Personally, I'd be in favor of removing the morale penalty entirely and replacing it with something else. For example, scale technology costs with the number of colonies you have and add an empire administration cost that scales with the square of the number of colonies you have. Alternatively, make the morale bonus multiplier apply before the morale penalty, as this allows percentage morale bonuses to be useful in counteracting the large empire penalty, whereas under the current system the number of colonies at which morale goes to zero is invariant with respect to the morale multipliers at a colony.
The current model is effectively a double penalty.

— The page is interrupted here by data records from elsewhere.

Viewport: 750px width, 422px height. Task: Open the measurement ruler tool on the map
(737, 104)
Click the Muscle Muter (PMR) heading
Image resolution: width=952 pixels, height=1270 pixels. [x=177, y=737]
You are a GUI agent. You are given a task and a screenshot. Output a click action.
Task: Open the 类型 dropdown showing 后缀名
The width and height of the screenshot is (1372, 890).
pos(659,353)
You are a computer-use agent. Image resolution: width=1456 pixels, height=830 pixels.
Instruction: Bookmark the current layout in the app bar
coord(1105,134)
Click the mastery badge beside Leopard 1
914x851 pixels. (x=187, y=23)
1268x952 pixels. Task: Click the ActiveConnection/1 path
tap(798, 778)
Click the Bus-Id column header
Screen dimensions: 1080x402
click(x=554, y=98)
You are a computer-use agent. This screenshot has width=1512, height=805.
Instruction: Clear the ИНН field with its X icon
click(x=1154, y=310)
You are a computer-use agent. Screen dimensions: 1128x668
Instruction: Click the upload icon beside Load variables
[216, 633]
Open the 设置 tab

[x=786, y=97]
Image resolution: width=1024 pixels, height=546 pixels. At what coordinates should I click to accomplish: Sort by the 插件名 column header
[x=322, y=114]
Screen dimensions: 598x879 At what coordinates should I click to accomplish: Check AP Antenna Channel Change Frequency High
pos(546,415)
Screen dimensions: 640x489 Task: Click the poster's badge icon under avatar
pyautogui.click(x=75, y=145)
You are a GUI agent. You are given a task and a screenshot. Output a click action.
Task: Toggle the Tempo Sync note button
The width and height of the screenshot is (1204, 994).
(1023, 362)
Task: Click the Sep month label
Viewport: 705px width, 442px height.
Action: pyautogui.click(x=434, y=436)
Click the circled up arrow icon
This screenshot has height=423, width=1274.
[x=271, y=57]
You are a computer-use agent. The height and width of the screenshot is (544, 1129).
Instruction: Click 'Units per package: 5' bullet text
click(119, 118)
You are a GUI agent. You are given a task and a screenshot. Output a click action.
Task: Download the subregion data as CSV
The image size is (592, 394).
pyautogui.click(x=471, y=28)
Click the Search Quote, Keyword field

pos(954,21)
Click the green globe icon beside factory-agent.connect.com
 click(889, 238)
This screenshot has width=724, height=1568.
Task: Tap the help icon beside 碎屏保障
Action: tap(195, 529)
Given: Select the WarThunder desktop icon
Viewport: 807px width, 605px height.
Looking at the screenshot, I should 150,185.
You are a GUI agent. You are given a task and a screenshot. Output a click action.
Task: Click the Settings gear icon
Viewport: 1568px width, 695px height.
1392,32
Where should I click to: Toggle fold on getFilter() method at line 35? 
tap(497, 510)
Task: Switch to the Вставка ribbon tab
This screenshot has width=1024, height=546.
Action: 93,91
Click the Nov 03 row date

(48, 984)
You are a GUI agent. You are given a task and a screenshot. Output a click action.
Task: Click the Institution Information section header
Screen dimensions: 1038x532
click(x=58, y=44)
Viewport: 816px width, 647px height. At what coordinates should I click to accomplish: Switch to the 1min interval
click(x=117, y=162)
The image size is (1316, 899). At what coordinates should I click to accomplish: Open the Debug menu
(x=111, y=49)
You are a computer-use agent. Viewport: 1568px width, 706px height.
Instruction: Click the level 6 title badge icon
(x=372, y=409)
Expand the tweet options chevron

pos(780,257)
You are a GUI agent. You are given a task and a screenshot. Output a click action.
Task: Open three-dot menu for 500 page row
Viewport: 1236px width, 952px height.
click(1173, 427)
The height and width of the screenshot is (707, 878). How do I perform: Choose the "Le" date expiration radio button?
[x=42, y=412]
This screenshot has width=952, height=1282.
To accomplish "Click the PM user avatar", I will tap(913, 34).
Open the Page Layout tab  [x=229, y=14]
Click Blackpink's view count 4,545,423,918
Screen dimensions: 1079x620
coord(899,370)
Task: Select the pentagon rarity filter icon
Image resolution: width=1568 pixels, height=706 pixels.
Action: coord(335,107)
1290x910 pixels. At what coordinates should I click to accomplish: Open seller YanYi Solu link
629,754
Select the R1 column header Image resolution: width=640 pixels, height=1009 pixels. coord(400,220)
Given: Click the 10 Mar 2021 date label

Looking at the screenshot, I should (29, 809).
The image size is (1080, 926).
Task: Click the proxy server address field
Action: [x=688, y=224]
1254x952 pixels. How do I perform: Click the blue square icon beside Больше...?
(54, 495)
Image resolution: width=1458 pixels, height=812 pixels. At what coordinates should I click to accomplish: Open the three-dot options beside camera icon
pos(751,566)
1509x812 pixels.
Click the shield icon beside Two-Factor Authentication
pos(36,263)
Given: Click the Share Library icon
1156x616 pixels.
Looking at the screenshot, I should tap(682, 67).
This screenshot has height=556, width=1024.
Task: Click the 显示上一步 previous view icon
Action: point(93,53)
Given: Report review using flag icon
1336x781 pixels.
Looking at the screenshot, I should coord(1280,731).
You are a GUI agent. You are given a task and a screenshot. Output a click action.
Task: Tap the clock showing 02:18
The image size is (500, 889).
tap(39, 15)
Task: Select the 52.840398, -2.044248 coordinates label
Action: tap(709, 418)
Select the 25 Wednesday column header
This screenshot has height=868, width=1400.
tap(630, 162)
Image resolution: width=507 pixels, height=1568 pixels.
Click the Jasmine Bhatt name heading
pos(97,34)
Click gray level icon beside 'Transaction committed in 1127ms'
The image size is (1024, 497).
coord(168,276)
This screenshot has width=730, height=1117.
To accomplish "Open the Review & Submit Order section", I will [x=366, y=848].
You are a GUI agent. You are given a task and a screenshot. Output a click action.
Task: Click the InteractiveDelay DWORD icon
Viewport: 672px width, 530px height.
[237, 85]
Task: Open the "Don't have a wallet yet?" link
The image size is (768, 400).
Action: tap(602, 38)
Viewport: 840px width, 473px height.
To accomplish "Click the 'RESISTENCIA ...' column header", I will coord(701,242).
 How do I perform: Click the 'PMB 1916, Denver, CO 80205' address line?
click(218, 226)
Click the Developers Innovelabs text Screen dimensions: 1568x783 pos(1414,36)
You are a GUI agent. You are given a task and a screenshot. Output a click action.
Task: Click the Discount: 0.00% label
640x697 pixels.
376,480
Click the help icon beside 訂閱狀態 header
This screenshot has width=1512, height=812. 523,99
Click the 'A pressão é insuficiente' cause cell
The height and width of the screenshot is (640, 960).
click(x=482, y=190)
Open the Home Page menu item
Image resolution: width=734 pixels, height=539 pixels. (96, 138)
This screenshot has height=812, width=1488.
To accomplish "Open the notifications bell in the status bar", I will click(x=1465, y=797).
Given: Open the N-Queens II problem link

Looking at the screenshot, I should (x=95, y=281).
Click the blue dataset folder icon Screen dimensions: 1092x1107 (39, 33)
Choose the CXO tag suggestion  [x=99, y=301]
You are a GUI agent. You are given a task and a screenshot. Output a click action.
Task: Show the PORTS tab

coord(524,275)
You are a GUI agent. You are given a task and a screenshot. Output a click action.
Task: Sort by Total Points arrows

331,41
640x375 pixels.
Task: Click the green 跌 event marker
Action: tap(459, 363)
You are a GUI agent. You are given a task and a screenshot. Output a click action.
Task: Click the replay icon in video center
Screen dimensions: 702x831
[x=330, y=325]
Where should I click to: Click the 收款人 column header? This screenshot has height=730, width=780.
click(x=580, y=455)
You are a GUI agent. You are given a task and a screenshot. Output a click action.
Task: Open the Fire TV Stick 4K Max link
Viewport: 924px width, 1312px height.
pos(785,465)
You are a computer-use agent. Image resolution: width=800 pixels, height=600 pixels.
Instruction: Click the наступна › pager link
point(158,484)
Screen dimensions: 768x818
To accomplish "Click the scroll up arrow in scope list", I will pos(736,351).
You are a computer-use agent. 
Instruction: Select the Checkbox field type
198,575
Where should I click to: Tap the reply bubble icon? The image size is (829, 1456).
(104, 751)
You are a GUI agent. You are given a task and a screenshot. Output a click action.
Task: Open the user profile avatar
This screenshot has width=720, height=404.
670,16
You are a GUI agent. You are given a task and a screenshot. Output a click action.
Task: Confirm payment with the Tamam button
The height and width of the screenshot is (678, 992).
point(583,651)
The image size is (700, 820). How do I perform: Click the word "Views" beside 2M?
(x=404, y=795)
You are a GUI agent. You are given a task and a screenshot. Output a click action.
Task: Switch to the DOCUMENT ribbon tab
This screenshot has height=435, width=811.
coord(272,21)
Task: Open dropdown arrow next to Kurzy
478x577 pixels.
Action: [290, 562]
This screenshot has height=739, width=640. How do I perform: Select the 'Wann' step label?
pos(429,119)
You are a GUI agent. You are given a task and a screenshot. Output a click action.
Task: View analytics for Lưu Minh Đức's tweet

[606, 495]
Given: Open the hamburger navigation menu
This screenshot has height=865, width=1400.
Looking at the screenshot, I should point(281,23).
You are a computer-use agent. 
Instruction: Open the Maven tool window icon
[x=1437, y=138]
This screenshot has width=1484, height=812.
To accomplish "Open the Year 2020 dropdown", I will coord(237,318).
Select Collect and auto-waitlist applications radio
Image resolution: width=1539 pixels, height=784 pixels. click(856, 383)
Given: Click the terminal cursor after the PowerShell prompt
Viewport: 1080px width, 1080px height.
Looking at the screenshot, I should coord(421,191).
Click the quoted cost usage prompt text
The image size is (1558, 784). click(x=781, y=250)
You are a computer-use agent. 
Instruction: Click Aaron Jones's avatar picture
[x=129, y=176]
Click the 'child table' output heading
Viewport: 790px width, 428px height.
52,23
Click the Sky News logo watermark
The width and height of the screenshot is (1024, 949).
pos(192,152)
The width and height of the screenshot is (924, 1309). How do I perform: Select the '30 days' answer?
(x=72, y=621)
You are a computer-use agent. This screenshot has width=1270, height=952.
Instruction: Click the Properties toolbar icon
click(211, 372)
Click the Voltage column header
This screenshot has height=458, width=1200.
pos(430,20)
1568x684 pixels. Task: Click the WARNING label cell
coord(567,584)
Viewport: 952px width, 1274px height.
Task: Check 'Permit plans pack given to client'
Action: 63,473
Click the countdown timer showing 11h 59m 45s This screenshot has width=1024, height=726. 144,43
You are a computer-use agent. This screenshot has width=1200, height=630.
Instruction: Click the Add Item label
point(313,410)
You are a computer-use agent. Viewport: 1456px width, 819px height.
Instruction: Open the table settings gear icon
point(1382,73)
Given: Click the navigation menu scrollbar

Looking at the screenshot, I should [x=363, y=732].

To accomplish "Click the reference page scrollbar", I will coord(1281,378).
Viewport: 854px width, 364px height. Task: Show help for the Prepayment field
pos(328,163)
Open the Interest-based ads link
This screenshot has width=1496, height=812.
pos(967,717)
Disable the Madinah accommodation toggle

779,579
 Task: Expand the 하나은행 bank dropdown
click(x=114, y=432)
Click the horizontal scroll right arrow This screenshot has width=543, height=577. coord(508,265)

You need to build more morale structures to counteract the morale penalty, which reduces your base production or production multipliers, and if you don't build morale structures, your average approval is reduced, which reduces your base production or production multipliers. You lose either way; how much you lose and whether it's better to lose in one way than the other or balance somewhere between them depends on the exact numbers. It'd be better in my opinion if it were just a straight cost.
Additionally, and less importantly, it's not a model that makes a great deal of sense. I'm less happy because the state of which I'm a citizen is bigger? Uh, why? I don't think US historical average approval rates differ significantly from UK historical average approval rates, and yet the US is a significantly larger state than the UK.